Work required —
Return nothing but the lines from the one containing "Given: Confirm the email with the Yes button" through the end of the records below, exactly as they stand and without pictures.

Data supplied —
○ ○ ○

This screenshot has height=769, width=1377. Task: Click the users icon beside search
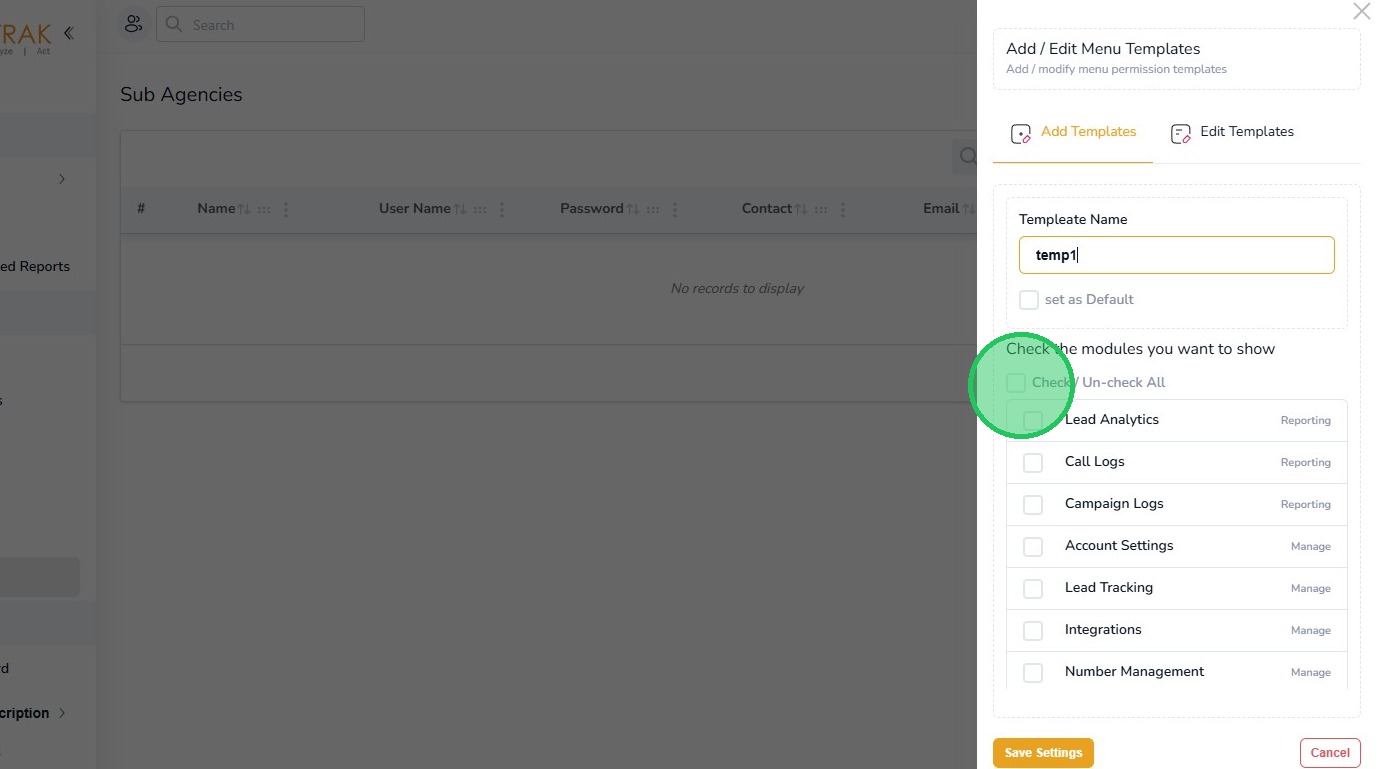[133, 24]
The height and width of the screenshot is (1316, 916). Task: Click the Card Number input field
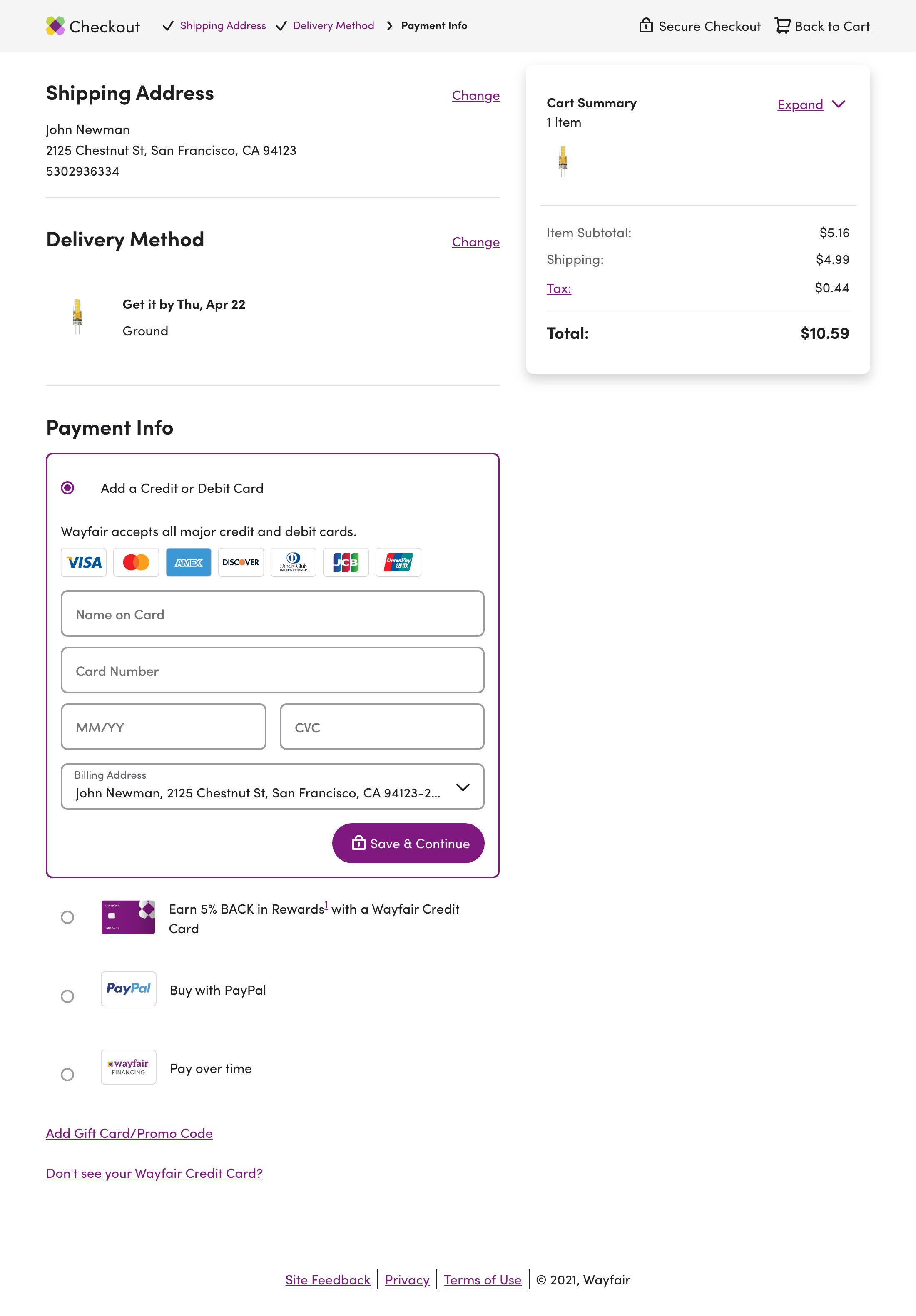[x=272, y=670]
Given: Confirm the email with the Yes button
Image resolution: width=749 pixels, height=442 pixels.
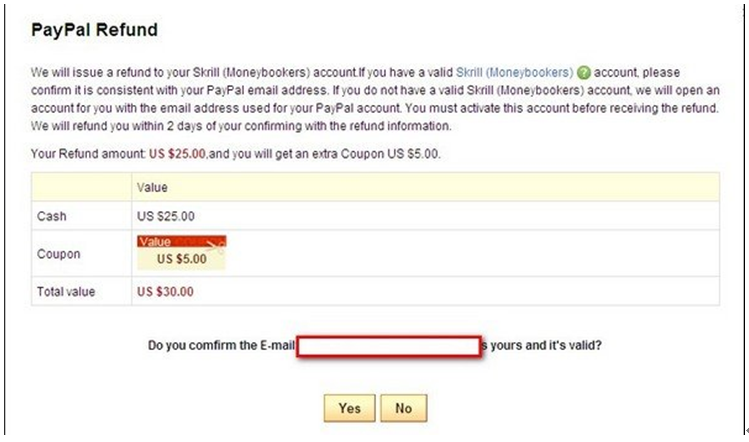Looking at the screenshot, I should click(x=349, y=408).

○ ○ ○

Task result —
Given: Confirm the email with the Yes button
Image resolution: width=749 pixels, height=442 pixels.
Looking at the screenshot, I should click(x=349, y=408).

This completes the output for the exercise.